Forcing the government’s handout?
In a move aimed to both add to transparency to the court system and to encourage federal and state governments to electronically publish their own court documents resource.org has plans to release a Report of Current Opinions (RECOP) through their law.gov site. This report will include a free HTML feed of all slip and final opinions from the appellate courts of all states and the federal government. In addition tocurrent opinions the site has plans to release 3 million pages of 9th Circuit briefs and the first 10 volumes of the Federal Reporter. Google has awarded the site a $2 million grant to help them realize their vision.
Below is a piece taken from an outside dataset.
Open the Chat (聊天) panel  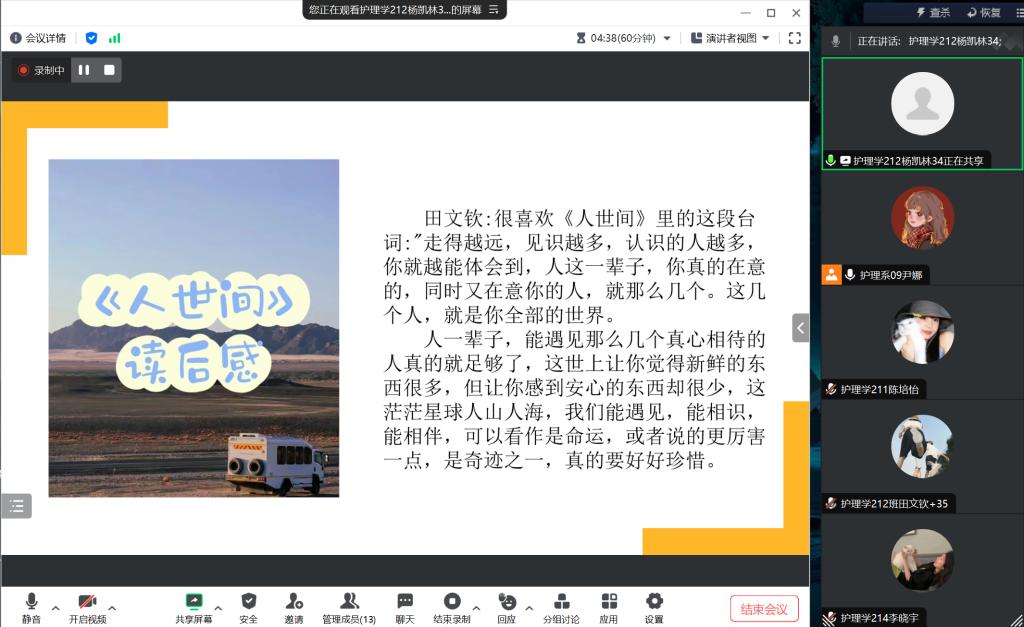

Resorce.org hopes that by providing the interface and initial infrastructure for publication that state and federal governments will become involved and eventually take over publishing duties. To encourage the government’s participation law.gov has is operating with a built in sunset clause. Their reasons are twofold. First the operating cost of publishing opinions is not insignificant. Second, creators and contributors hope that federal and state governments will realize the impact they anticipate law.gov will have and continue to publish the opinions themselves after RECOP’s two years of operation has run its course.
Creator Carl Malamud indicated that the first wave of published opinions were to be up by January 11. In my investigation of the site I could find nothing more than mission statements and directions of intent. In order to evaluate how effective the site will be at disseminating information and at forcing the government’s had we will have to wait for the material to be published. Though for the site to be a success, both in increasing transparency and in forcing the government to take on publication duties, the interface will have to be comprehensive and popular.